735.Asteroid Collision

Objective

All elements of ans will be residual asteroids after all collision occur.

Intuition - Incremental Approach

Flow of Incremental Approach
Assume that we have the result of given ~ (i-1)-th inputs.
at i-th iteration, we should compute the result ~ i-th inputs satisfying the objective of a problem.
In this way, we can get the final result by scanning all inputs.

You can solve this problem by gradually scanning each asteroid and adding the result to ans, taking into account the crash cases.
Assume that we already have ans when i-th iteration.
When we meet new , which is a i-th asteroid, we can notice the fact as follows.

Note that asteroids of ans from the top to bottom are affected until being stable when dealing with i-th iteration if collisions occur.

Therefore, we can use stack data structure to ans.
We can use stack as ans by updating ans from top to bottom when dealing with i-th iteration,

How to solve using a stack in detail?

Append new asteroid for each iteration by considering as follows.
If collision cases(new < 0 < top) occur, there are two cases.

1. abs(top) < abs(new) - ans blows up. However, new is still alive. so, see next top of ans.
2. abs(top) == abs(new) - both ans and new blow up. so, it becomes stable. (get out while loop)

In [1]:

class Solution(object):
    def asteroidCollision(self, asteroids):
        """
        :type asteroids: List[int]
        :rtype: List[int]
        """
        ans = [] # ans is a stack: elements of ans will be residual asteroids after all collision occur.
        for new in asteroids:
            # all collision cases
            # - At first, ans is not empty. (first requirement condition) 
            #   - Also, top of ans is postivie and new is negative.
            while ans and new < 0 < ans[-1]:
                # case 1 - top blows up, but new is still alive.
                if abs(ans[-1]) < abs(new):
                    ans.pop()
                    continue # see the next top of ans
                # case 2 - both top ans new blow up, it becomes stable.
                elif abs(ans[-1]) == abs(new):
                    ans.pop()
                # etc - ans does not change.
                break # get out the while loop.
            else: # [important]: to avoid the case that `new` blows up, but append the new to ans. 
                # if it goes through the while loop, where is above, avoid this line. 
                ans.append(new)
        return ans
sol = Solution()

In [2]:

A = [5, 10, -5]
sol.asteroidCollision(A)

[5, 10]

Report

When I solved this problem, there were two things to think.

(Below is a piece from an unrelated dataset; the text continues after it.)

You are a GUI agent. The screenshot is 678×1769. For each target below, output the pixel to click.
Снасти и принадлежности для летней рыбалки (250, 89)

1. It was hard to think that ans is used as stack datastruture.
   I cannot notice this fact when I solve this problem firstly.
   However, I can figure out the use of stack makes the problem be solved incrementally.
2. Hard to implement the exception cases.
   • I could not know how to deal with collision cases.

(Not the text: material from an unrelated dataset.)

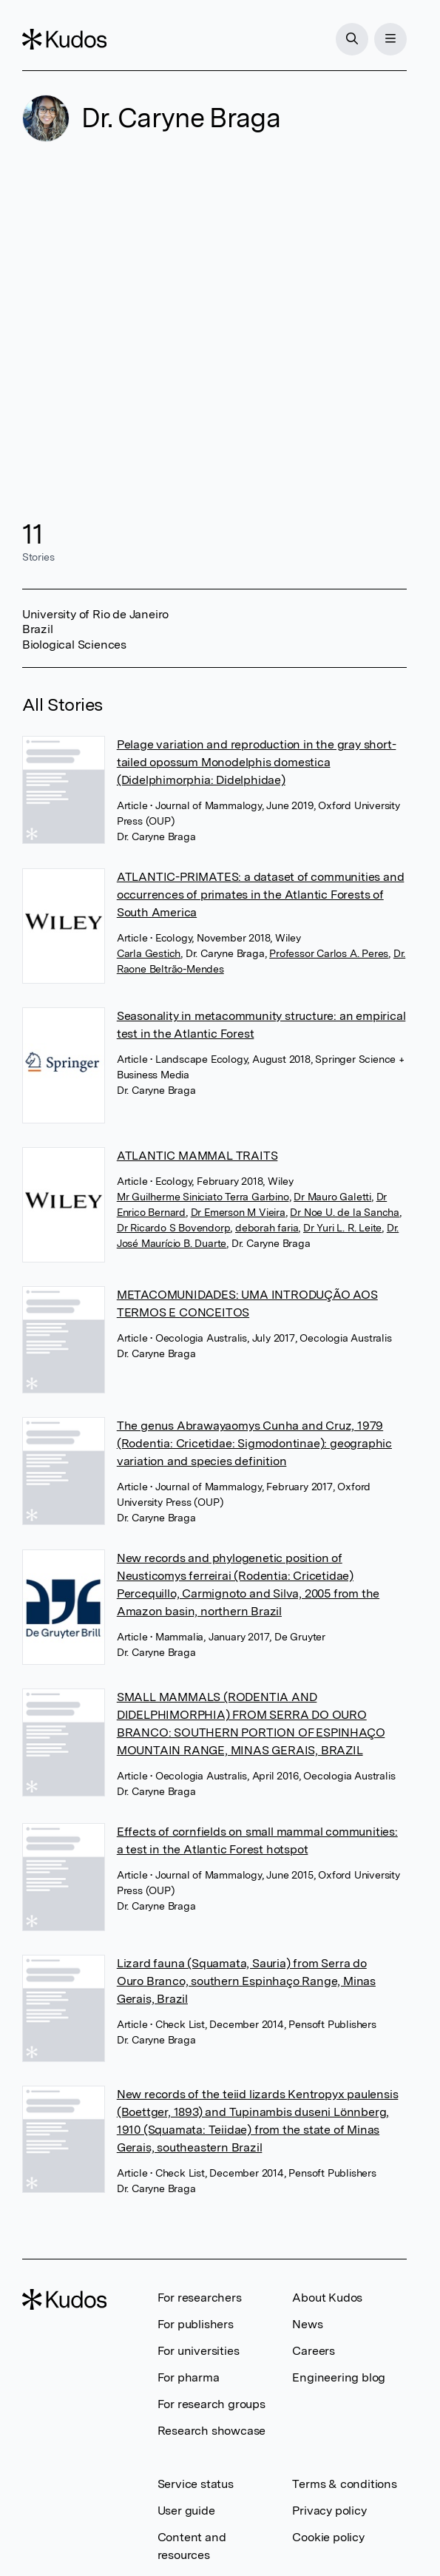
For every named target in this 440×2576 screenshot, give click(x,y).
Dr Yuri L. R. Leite (342, 1228)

       while ans and new < 0 < ans[-1]:
     

     In python, at the while condition, ans should be non-empty, and new < 0 < ans[-1] I thought that ans[-1] is impossible because when ans is empty at first step, the -1 is out of index. However, fortunately, In python, if first condition is false, the python does not see the second condition!. so, out of index error does not occur.

   • when abs(ans[-1]) == abs(new): occurs, both ans ans new blow up. Therefore, we should not append new because it disappears by collision. I was confused at how to implement this. Luckly, In python, while or else is possible.

       while condition:
           # ...
       else: # [important]: to avoid the case that `new` blows up, but append the new to ans.  
           ans.append(new)
     

In [3]:

# test
while 1:
    print("hi")
    break
else:
    print("hello")

hi

In [4]:

# test
while 0:
    print("hi")
    break
else:
    print("hello")

hello